Monitoring LLMs

LLM metrics

To view LLM metrics, click GenAI observability > LLM metrics.

LLM metrics with their cost, latency, and other performance details are displayed in the LLM metrics tab.


Parameter	Description
Input cost	The cost that is incurred for sending input tokens, that is, the prompt or query to the LLMs.
Output cost	The cost that is incurred for the tokens generated by the LLMs in response to the input.
Total cost	The total cost for the tokens generated by the LLMs in response to the input. The cost is the sum of Input cost and Output cost.
Models	The number of LLM models used during the observed period. This value indicates diversity in the language models employed.
GenAI services	The number of generative AI service providers or endpoints used. Each model might be hosted by a different service, reflecting potential variations in performance and pricing.
LLM calls (total)	The number of times that the LLMs were invoked, that is, how many prompt-response interactions occurred. This metric shows the overall activity level of the models.
Token usage	The token usage over time. You can filter the usage by LLM model or service to understand individual or collective consumption patterns.
Cost	The cost trends over time for the LLM models. You can filter the usage by LLM model or service to analyze cost efficiency.
LLM calls	The number of LLM calls over time. You can view the frequency of model invocations by LLM model or service to identify peak usage periods.
LLM latency	The latency of LLM calls over time. This metric measures response time for each model, indicating how quickly the models generate outputs.
Model name	The LLM model used.
Input tokens	The number of tokens in the prompts or queries that are sent to the LLM.
Output tokens	The number of tokens generated by the LLM as responses.
Total tokens	The sum of input tokens and output tokens, representing the overall token count for each interaction.
Total cost	The total expenditure for tokens generated by the LLMs.
Latency (mean)	The average response time of the LLM across all calls.
Number of calls	The total count of times that the LLM was called or invoked.

LLM traces

Edit online

To view LLM traces, click Gen AI observability > Traces.

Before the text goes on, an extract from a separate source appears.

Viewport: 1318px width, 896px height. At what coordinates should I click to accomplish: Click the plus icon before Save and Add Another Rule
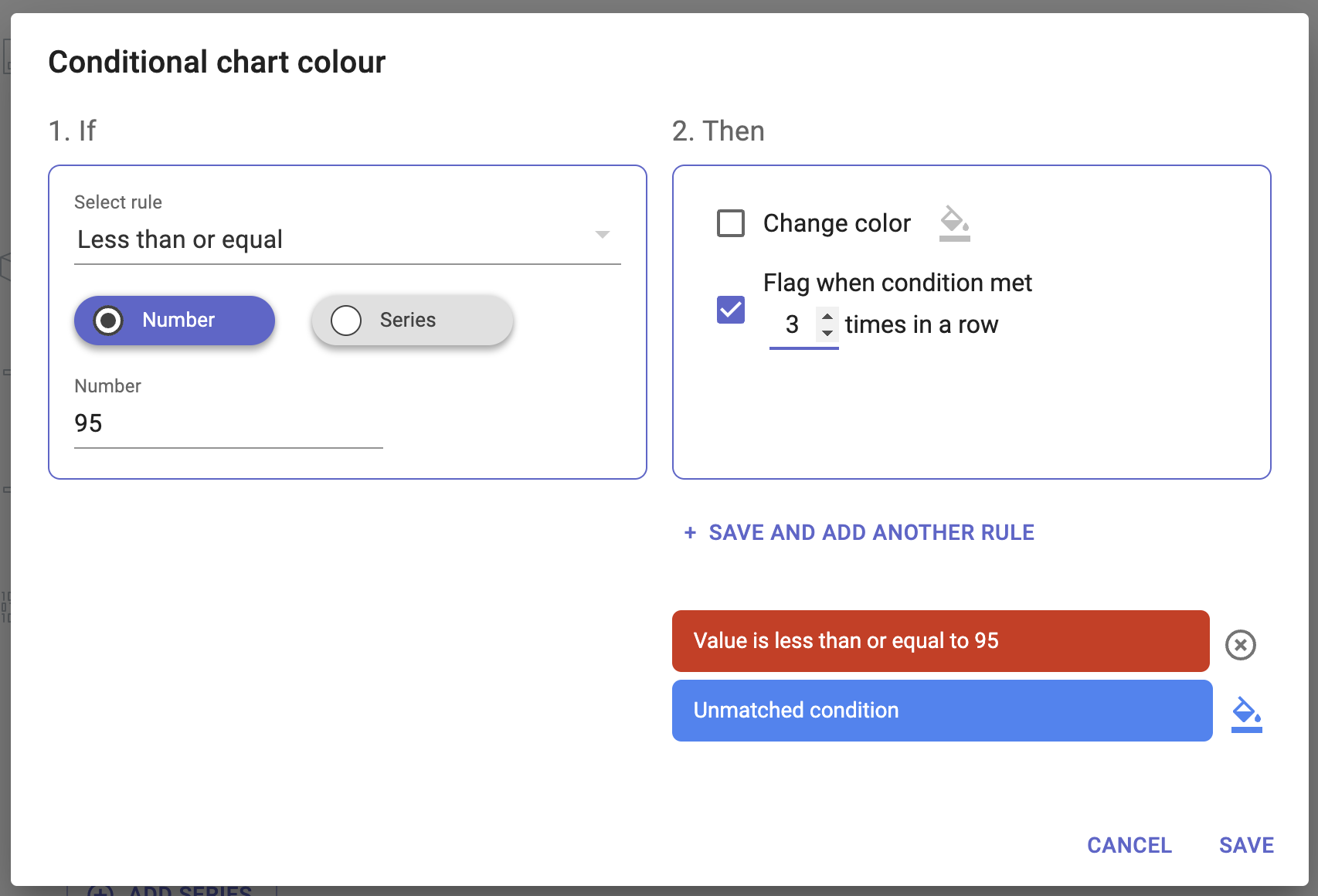[690, 532]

LLM traces, including their input prompts and output responses, are displayed in the Traces tab.


Parameter	Description
Trace ID	A unique identifier that is assigned to each trace or interaction with the generative AI system. It is useful for tracking and debugging specific requests.
Gen AI service	The generative AI service used to process the prompt.
Input prompt	The question or command that is submitted to the AI model.
Output response	The answer generated by the AI model in response to the input prompt.
Total tokens	The total number of tokens used in the interaction, including both input and output.
Duration	The time taken by the AI model to generate the response, which is measured in milliseconds. This value helps assess performance and latency.
Status	Indicates whether the interaction was successful. A green checkmark indicates that the response was successfully generated without errors.

LLM Task view in Trace details

Edit online

When you view a trace that contains LLM calls, you can access detailed information about the LLM interactions through the LLM Task view. This view provides comprehensive insights into the generative AI operations within your application traces.

Accessing the LLM Task view

To access the LLM Task view:

Navigate to GenAI observability > Traces.
Click a trace that contains LLM calls.
In the trace details view, locate and click an LLM call span. The LLM task view displays detailed information about the selected LLM interaction.
Note: A newly ingested trace appears on the Traces page, but the LLM task view can take up to a minute afterward to generate and populate the data.

LLM Task view information

The LLM Task view provides the following information:

Table 1. LLM Task view parameters
Parameter	Description
Model name	The specific LLM model used for the interaction, for example, `gpt-4` or `claude-3-opus`.
Input prompt	The complete prompt or query sent to the LLM, including any system messages or context.
Output response	The full response generated by the LLM.
Input tokens	The number of tokens in the input prompt.
Output tokens	The number of tokens in the generated response.
Total tokens	The sum of input and output tokens.
Input cost	The cost incurred for processing the input tokens.
Output cost	The cost incurred for generating the output tokens.
Total cost	The total cost for the LLM interaction, which is the sum of input and output costs.
Duration	The time taken by the LLM to process the request and generate the response.
Temperature	The sampling temperature used for the LLM call, which controls randomness in the output.
Max tokens	The maximum number of tokens allowed in the response.
Top P	The nucleus sampling parameter used for controlling output diversity.
Frequency penalty	The penalty applied to reduce repetition of tokens in the output.
Presence penalty	The penalty applied to encourage the model to talk about new topics.

Benefits of the LLM Task view

The LLM Task view helps you:

Debug LLM interactions by examining the exact prompts and responses to identify issues or unexpected behavior.
Optimize costs by analyzing token usage and costs for individual LLM calls to identify optimization opportunities.
Monitor performance by tracking latency and response times for LLM operations within your application traces.
Understand model behavior by reviewing the parameters used for each LLM call to understand how they affect the output.
See LLM interactions in the context of the complete application trace, including upstream and downstream calls.